▶ _抜粋_
# # # # #

栃木県のなかでも、奥日光と呼ばれる静かなエリアにたたずむ温泉地、湯元温泉。
今回は温泉地としての湯元温泉の歴史と特徴、周辺観光スポットの情報を、おすすめの温泉宿4軒の魅力と併せて紹介していきます。
奥日光湯元温泉は歴史と乳白色のやさしい湯ざわりが魅力的
利根川水系の一級河川・湯川の源流である湯ノ湖の湖畔、北側の開けたエリアにある静かな温泉地が、奥日光湯元温泉です。奥日光湯元温泉は、いまからおよそ1,200年前に日光山輪王寺(にっこうざんりんのうじ)を建立した開祖・勝道上人が発見し、日光の奥座敷として親しまれてきました。
泉質・効能
奥日光湯元温泉は、以下の泉質、効能を得られる湯治場として発展してきました。
- 泉質
- 硫化水素型硫化硫黄泉
- 効能
- 神経痛、筋肉痛、関節痛、五十肩、運動麻痺、関節のこわばり、リウマチ、慢性婦人病、高血圧症、動脈硬化症、慢性皮膚病、切り傷、打ち身、痔、冷え、病後回復期、疲労回復、健康増進
奥日光湯元温泉は、日本に3つのみ存在する「国民保養温泉地第一号」に選ばれたことでも知られる場所です。源泉の湯色はエメラルドグリーンですが、空気に触れ酸化することで白くなるため、湯船では柔らかな手触りの乳白色の温泉になります。

# # # # #

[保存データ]
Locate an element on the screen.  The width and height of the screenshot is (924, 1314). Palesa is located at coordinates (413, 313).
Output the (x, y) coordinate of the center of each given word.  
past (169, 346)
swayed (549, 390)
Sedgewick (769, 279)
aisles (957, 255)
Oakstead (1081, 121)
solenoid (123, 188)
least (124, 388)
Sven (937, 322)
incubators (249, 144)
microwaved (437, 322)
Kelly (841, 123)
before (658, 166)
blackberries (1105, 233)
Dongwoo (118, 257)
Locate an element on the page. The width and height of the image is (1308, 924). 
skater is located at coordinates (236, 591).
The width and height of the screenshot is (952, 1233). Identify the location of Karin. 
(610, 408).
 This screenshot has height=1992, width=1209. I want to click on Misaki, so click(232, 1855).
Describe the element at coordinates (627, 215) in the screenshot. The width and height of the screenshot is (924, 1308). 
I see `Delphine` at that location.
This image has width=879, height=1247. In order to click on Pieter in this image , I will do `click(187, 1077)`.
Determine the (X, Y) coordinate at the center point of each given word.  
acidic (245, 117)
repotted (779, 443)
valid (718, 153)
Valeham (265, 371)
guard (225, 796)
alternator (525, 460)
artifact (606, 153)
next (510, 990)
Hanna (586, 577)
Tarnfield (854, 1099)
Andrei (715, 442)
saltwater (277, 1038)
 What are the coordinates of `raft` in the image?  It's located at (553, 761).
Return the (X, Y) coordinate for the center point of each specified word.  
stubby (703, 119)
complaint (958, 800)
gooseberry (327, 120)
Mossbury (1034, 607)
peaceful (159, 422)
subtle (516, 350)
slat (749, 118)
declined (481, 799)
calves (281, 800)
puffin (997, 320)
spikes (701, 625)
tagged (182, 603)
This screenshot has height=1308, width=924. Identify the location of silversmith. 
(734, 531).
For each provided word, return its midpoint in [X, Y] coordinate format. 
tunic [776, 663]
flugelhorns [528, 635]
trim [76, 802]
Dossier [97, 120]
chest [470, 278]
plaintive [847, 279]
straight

# # # # #

▶ _以下の課題_
1 - 湯元温泉の文章から、「今回は温泉地としての湯元温泉」で始まり「敷として親しまれてきました。」まで続く部分をそのまま抜き出すこと。
2 - 湯元温泉の文章を、最後の文の後から書き継ぐこと。

▶ _課題ごとの解答_
1 -
今回は温泉地としての湯元温泉の歴史と特徴、周辺観光スポットの情報を、おすすめの温泉宿4軒の魅力と併せて紹介していきます。
奥日光湯元温泉は歴史と乳白色のやさしい湯ざわりが魅力的
利根川水系の一級河川・湯川の源流である湯ノ湖の湖畔、北側の開けたエリアにある静かな温泉地が、奥日光湯元温泉です。奥日光湯元温泉は、いまからおよそ1,200年前に日光山輪王寺(にっこうざんりんのうじ)を建立した開祖・勝道上人が発見し、日光の奥座敷として親しまれてきました。

2 -
湧出量が豊富で、温泉街の各宿の他に無料で利用できる足湯・あんよの湯や、日光山輪王寺の別院、光徳温泉、中禅寺温泉にまで温泉を供給していることも、奥日光湯元温泉の特徴といえるでしょう。
奥日光のおすすめ観光スポット
奥日光湯元温泉の周辺には、栃木県を代表する観光地も集まっているため、日光・奥日光観光の拠点としても広く愛されています。
以下に、周辺のおすすめ観光スポットの具体例と魅力をまとめましたので、参考にしてください。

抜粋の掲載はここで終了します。